Cellular and Regenerative Effects

• Somatotroph proliferation: Stimulates increased pituitary RNA and GH mRNA, suggesting proliferation of growth hormone-producing cells ^[2]
• Tissue regeneration potential: GHRH analogs demonstrate effects on wound healing, muscle repair, and cellular regeneration in preclinical models ^[8]
• Neuroprotective properties: Related GHRH agonists show sleep-enhancing effects and potential amyloid-beta reduction in Alzheimer's models ^[9]

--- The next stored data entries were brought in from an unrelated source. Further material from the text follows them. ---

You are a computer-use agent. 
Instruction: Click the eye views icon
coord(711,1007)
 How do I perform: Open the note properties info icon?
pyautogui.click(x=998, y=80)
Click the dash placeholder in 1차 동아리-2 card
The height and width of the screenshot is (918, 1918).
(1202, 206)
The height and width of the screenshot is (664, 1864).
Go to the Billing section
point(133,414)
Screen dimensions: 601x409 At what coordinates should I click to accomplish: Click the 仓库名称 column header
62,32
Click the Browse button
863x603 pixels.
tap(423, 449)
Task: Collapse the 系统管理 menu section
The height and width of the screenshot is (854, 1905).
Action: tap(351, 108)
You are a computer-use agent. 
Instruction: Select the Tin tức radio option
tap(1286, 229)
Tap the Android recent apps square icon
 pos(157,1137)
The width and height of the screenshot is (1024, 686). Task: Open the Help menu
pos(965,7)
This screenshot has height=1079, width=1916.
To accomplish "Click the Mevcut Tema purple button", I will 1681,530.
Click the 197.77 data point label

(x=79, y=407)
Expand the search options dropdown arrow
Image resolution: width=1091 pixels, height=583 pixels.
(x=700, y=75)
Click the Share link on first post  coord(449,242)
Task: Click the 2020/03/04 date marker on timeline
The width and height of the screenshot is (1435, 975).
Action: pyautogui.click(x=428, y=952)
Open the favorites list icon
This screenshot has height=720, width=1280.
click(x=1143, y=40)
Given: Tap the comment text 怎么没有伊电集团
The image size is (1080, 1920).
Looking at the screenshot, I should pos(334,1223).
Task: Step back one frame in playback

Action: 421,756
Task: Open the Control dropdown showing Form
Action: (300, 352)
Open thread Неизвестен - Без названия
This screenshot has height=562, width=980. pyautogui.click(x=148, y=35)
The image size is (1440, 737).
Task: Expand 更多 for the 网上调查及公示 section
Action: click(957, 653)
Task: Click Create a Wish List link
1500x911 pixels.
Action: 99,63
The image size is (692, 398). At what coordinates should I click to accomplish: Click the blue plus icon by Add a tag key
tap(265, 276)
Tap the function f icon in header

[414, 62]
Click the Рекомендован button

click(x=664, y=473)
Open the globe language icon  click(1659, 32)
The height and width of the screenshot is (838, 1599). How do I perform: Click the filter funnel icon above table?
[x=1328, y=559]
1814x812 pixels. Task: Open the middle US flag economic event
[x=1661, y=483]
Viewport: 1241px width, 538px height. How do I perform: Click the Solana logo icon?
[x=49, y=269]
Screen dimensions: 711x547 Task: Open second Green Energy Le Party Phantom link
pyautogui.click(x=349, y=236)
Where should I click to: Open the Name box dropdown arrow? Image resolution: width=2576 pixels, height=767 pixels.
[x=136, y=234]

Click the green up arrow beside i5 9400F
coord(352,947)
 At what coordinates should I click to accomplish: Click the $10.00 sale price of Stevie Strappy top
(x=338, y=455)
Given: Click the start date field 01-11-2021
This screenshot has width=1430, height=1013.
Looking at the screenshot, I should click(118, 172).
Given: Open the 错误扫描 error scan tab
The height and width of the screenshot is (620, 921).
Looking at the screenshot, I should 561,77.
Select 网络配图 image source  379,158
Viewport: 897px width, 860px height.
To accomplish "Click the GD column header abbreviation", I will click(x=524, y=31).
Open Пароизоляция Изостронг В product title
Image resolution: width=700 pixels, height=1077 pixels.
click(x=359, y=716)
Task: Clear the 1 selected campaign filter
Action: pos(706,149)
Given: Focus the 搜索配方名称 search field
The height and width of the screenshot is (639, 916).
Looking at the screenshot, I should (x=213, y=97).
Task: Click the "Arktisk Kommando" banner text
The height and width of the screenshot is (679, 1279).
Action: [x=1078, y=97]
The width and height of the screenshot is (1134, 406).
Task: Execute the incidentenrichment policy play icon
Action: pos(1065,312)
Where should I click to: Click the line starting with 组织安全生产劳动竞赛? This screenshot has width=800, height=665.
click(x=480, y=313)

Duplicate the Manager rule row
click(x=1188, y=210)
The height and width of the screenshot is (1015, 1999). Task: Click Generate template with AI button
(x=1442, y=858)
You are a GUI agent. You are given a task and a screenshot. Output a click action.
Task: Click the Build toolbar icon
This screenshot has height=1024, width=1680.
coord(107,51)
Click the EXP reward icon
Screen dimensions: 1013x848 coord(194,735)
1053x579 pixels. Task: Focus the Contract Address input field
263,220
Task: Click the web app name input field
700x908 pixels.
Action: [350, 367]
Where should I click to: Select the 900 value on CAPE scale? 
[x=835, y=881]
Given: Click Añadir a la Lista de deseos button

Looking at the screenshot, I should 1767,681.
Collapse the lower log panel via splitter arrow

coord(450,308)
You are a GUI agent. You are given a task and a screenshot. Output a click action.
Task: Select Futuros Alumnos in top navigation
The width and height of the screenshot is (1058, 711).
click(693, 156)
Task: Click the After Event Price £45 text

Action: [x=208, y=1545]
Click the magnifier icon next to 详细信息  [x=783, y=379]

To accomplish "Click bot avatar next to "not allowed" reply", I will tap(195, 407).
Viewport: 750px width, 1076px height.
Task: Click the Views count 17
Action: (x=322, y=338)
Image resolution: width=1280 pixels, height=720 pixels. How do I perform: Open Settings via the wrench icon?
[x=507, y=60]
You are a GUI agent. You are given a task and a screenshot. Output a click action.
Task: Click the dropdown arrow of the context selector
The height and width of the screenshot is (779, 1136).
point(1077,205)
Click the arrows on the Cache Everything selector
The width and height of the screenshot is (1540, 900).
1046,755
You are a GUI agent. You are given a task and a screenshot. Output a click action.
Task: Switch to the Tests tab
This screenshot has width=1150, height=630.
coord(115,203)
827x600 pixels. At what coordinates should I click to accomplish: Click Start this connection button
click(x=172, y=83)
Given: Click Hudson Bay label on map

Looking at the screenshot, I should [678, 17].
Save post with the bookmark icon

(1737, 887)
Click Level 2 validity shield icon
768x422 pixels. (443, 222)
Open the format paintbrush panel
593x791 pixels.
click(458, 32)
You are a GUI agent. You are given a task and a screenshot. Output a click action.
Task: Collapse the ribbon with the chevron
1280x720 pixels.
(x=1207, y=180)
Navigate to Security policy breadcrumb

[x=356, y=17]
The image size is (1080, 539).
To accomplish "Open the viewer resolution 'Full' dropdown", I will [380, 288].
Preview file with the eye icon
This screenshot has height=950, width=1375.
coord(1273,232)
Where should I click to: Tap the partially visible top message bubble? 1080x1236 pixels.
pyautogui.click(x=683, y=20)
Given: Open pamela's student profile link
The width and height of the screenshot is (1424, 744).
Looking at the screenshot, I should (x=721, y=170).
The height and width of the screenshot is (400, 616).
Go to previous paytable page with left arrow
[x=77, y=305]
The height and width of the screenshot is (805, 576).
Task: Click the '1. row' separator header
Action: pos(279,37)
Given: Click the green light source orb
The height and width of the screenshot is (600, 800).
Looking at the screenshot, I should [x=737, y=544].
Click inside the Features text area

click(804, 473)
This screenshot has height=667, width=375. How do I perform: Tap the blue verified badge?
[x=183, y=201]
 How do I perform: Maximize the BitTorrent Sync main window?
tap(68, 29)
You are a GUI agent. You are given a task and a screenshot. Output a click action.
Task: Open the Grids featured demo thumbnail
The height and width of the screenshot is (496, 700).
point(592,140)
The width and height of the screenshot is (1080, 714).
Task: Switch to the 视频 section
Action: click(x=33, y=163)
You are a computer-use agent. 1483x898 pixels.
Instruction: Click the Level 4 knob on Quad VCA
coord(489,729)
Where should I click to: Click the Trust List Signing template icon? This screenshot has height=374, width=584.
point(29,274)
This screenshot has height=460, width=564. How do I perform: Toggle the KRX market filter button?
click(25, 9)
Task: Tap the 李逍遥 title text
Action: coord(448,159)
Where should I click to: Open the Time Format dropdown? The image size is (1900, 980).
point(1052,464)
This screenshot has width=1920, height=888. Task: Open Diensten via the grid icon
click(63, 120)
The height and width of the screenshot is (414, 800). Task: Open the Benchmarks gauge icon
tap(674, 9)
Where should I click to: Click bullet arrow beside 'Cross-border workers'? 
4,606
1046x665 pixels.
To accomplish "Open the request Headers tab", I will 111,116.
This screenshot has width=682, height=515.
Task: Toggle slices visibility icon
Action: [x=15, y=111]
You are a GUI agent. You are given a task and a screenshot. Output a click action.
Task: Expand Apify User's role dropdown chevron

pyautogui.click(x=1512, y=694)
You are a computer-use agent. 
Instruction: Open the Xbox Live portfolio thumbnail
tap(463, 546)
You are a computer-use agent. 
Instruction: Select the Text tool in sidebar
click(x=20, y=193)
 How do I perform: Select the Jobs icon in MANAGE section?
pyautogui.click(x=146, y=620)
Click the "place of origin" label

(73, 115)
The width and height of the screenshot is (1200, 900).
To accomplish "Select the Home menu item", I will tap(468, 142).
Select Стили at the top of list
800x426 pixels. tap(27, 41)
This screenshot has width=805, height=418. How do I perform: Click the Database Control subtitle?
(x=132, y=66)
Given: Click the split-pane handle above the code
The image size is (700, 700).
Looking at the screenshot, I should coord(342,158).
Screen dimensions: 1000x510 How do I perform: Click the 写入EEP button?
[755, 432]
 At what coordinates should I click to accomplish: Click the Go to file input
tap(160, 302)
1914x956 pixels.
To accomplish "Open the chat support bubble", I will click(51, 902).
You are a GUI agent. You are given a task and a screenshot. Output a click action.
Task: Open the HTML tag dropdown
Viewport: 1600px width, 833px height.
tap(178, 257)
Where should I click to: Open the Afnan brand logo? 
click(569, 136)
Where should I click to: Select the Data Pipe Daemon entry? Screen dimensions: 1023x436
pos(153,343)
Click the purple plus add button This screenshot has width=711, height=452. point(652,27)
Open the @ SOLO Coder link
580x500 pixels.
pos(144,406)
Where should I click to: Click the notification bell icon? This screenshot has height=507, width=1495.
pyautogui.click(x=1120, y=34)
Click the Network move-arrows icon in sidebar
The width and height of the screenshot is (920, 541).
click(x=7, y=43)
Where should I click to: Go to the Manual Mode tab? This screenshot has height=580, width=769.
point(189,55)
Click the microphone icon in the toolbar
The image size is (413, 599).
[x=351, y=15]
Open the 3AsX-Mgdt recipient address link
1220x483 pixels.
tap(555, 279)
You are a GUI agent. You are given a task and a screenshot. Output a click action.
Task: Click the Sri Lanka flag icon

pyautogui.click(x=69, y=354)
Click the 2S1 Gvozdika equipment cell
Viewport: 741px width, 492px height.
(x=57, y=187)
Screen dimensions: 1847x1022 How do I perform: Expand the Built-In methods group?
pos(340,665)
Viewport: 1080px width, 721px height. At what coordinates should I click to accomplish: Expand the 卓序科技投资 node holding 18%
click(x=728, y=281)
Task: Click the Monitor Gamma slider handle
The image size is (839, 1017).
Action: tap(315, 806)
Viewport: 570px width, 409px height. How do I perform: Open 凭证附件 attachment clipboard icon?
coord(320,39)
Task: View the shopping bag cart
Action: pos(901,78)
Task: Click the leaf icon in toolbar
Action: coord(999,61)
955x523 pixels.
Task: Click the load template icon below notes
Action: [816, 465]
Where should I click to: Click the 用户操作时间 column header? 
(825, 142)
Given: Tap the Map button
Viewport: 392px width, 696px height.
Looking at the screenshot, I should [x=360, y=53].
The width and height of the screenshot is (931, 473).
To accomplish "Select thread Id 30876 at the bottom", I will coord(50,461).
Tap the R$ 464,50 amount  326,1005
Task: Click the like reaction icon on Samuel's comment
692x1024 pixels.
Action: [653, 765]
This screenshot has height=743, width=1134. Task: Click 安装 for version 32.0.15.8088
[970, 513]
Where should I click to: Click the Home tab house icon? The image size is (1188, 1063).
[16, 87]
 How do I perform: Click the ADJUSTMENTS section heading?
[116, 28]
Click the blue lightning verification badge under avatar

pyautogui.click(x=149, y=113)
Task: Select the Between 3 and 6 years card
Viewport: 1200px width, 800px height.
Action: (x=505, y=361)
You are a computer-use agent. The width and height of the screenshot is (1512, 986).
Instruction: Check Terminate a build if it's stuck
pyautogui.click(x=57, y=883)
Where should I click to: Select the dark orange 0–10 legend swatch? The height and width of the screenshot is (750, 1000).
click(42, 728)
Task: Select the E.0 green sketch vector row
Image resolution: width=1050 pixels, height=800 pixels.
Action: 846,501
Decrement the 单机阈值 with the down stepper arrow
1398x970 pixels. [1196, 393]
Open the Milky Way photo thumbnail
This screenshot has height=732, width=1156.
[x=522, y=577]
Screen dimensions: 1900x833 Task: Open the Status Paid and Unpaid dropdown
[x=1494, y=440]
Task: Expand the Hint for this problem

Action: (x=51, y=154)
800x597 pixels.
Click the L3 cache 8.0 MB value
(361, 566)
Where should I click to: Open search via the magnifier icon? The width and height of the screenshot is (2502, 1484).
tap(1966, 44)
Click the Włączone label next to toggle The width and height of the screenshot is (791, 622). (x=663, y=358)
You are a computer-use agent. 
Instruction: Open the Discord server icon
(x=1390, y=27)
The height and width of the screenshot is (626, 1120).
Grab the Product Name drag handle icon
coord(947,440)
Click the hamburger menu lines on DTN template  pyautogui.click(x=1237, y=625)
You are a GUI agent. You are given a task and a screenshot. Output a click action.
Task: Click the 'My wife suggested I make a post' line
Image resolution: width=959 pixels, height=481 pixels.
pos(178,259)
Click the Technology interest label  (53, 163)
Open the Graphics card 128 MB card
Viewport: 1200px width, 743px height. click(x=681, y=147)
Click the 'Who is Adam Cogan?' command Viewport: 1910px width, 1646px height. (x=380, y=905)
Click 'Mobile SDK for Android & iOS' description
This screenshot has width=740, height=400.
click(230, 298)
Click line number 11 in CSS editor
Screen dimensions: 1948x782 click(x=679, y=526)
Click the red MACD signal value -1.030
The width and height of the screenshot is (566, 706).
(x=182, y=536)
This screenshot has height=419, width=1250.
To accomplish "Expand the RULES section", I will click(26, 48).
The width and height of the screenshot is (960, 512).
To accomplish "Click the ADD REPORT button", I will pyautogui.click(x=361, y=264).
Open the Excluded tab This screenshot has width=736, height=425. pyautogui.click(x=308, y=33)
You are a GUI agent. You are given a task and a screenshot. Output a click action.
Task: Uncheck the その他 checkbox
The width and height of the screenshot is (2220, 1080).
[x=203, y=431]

Structural Stability Advantages

• Enhanced bioactivity: Four amino acid substitutions (D-Ala2, Gln8, Ala15, Leu27) prevent enzymatic degradation and oxidation ^[1]
• DPP-IV resistance: Modifications protect against dipeptidyl peptidase-IV cleavage, extending functional duration ^[1]
• Improved potency: Demonstrates 4-fold increase in GH area under the curve compared to natural GHRH(1-29) ^[10]

Clinical Safety Profile

Well-tolerated in clinical trials: Subcutaneous administration has been demonstrated as safe and relatively well-tolerated in healthy adults, particularly at doses of 30-60 micrograms per kilogram ^[3]. No serious adverse reactions were reported in major clinical studies examining both single-dose and multiple-dose regimens lasting 28-49 days ^[3][4].

Age-related studies: Short-term subcutaneous administration in elderly men showed no adverse effects on fasting glucose, urinary C-peptide, blood pressure, or standard chemistry and hematology profiles ^[5]. Treatment successfully reversed age-related GH decline without safety concerns in controlled trials ^[5].

Common Side Effects

• Injection site reactions: Redness, swelling, or discomfort at injection sites are the most commonly reported effects ^[1]
• Mild transient symptoms: Skin flushing, warmth, dizziness, and transient hypotension may occur following injection, typically dissipating with repeated administration ^[1]
• Gastrointestinal effects: Nausea, stomach upset, abdominal pain, and diarrhea have been reported in some users ^[1]
• Neurological symptoms: Headache, sleepiness, or feelings of tiredness may occur, as GH can increase desire for sleep ^[1]
• Dose-dependent effects: Excessive dosages may lead to tingling or numbness in extremities and water retention, indicating need for dose reduction ^[1]

Serious Safety Considerations

Long-term injection site complications: Subcutaneous nodule formation and lipoatrophy at injection sites have been documented in extended-use studies, potentially contributing to treatment noncompliance ^[11]. Cancer risk: Should not be used by individuals with history of cancer, as growth hormone stimulation may theoretically promote cancerous cell growth ^[1]. Cardiovascular concerns: People with heart conditions or high blood pressure should avoid use; FDA cited cardiovascular safety concerns including tachycardia and arrhythmias in recent regulatory actions ^[12].

Regulatory Status

Not FDA-approved: CJC-1295 no DAC has not been approved by the FDA for human therapeutic use, and all current applications are off-label ^[12]. Recent regulatory changes: In August 2024, the FDA initially banned compounding of CJC-1295, but in September 2024, removed it from the Category 2 list, leaving regulatory status in limbo pending final determination ^[12]. WADA prohibition: Classified as a prohibited substance under Section S2 of the World Anti-Doping Agency list as a growth hormone releasing factor .

Research Gaps and Limitations

Limited human data: Most clinical trials involved small sample sizes and short durations (weeks to months), with limited large-scale, long-term safety studies specifically examining Modified GRF 1-29 ^[3][4][5]. Metabolic monitoring needed: While short-term studies show preserved insulin sensitivity, long-term metabolic effects require further investigation ^[7]. Detection challenges: The peptide's low abundance and short half-life make anti-doping detection difficult, though LC-MS/MS methods have been developed . Optimal dosing unclear: Clinical trials used varying protocols, and consensus on optimal therapeutic dosing for specific indications has not been established ^[3][5][6].